Center for the Arts Presents Doc Watson with David Holt and Richard Watson
Posted: December 4, 2009 at 1:00 am, Last Updated: December 4, 2009 at 9:22 am
Legendary folk musician Doc Watson is the recipient of seven Grammy Awards, a National Medal of the Arts, a National Heritage Fellowship and the National Academy of Arts and Sciences Lifetime Achievement Award.
Watson returns to the Center for the Arts on Saturday, Dec. 5, at 8 p.m. for a program that he calls “Hills of Home,” with his grandson, Richard Watson, and long-time collaborator and Grammy-winning banjoist David Holt.
Showcasing his universally acknowledged virtuosity of the flatpicking guitar, Doc Watson has mastered a wide range of musical genres, including traditional ballads, fiddle tunes, blues, gospel, country and contemporary music.
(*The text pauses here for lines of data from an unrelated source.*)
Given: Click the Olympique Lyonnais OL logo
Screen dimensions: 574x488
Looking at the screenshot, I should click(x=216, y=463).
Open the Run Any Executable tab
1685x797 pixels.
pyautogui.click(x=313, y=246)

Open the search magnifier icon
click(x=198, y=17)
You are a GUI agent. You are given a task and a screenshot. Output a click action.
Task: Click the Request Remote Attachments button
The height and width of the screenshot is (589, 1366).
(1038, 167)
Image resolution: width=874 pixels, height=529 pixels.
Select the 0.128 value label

Guitar was primarily a rhythm instrument at the turn of the 20th century. While many folk and rock ‘n’ roll musicians helped bolster the guitar’s popularity, Watson had the greatest influence on the way the acoustic flat top guitar is played as a lead instrument in folk, old-time and bluegrass music.
Fans not only enjoy Watson’s guitar playing, but also his smooth baritone voice, sharp wit and intellect, good nature, country charm and his wonderful storytelling ability.
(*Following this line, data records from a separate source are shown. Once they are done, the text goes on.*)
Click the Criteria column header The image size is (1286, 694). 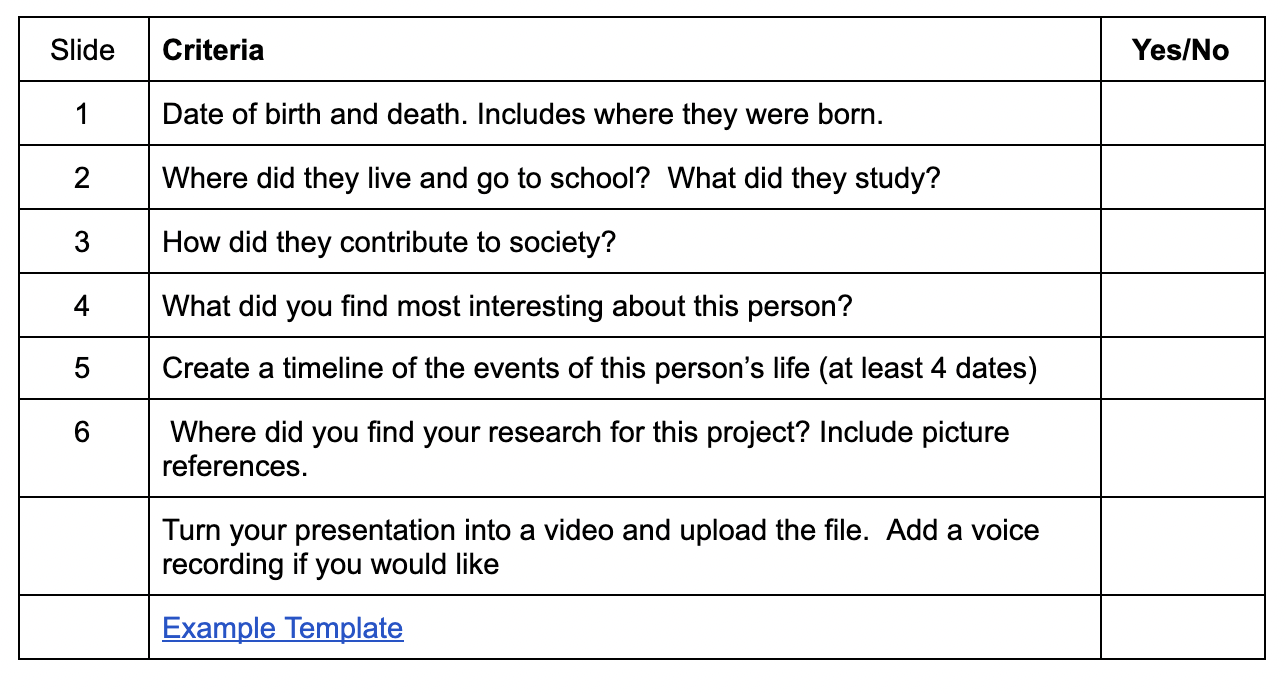(213, 50)
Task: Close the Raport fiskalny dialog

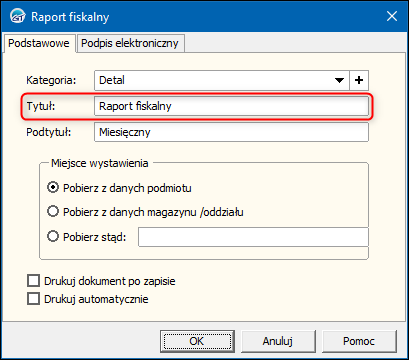Action: (392, 16)
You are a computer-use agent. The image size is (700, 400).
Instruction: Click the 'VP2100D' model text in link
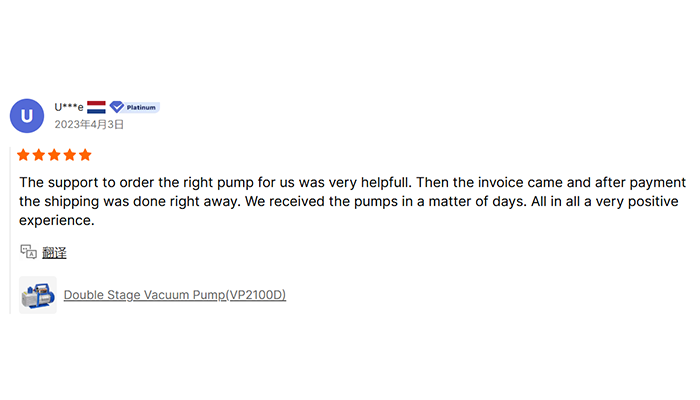256,295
Watson was born in Deep Gap in the mountains of North Carolina, into a family and a region already rich in musical tradition. His mother, Annie Watson, sang traditional secular and religious songs and his father, General Watson, played the banjo, which he taught to his son. A defect in his eyes caused Watson to completely lose vision before his first birthday. However, his father ensured he never felt helpless. Watson’s father built him a banjo and also bought him a guitar when he was 13.
In 1953, Watson began playing gigs for money with Jack Williams’ rockabilly/swing band, and in 1960, he was invited to record for the first time. Subsequent invitations came to play concerts in New York and at the Newport Jazz Festival. A series of remarkable recordings, including collaborations with Flatt & Scruggs, Chet Atkins, Ricky Skaggs and the Nitty Gritty Dirt Band helped make Watson the gold standard among traditional pickers.
Watson performed for many years with his son Merle, who died in a tractor accident in 1985, and he now hosts the annual Merle Watson Memorial Festival. Since Merle’s death, Watson often performs with his grandson, Richard, and Holt, who is known for his folk music and storytelling recordings, his numerous programs on TNN, “Folkways” on PBS, “Riverwalk” on public radio, and for performing throughout the country.
Watson and Holt have known each other for more than 35 years and have recorded several CDs together, including the three-volume CD “Legacy,” which won the Grammy Award for Best Traditional Folk Recording of 2002.
A discussion, free to ticket holders, begins 45 minutes prior to the performance on the Center’s Grand Tier III.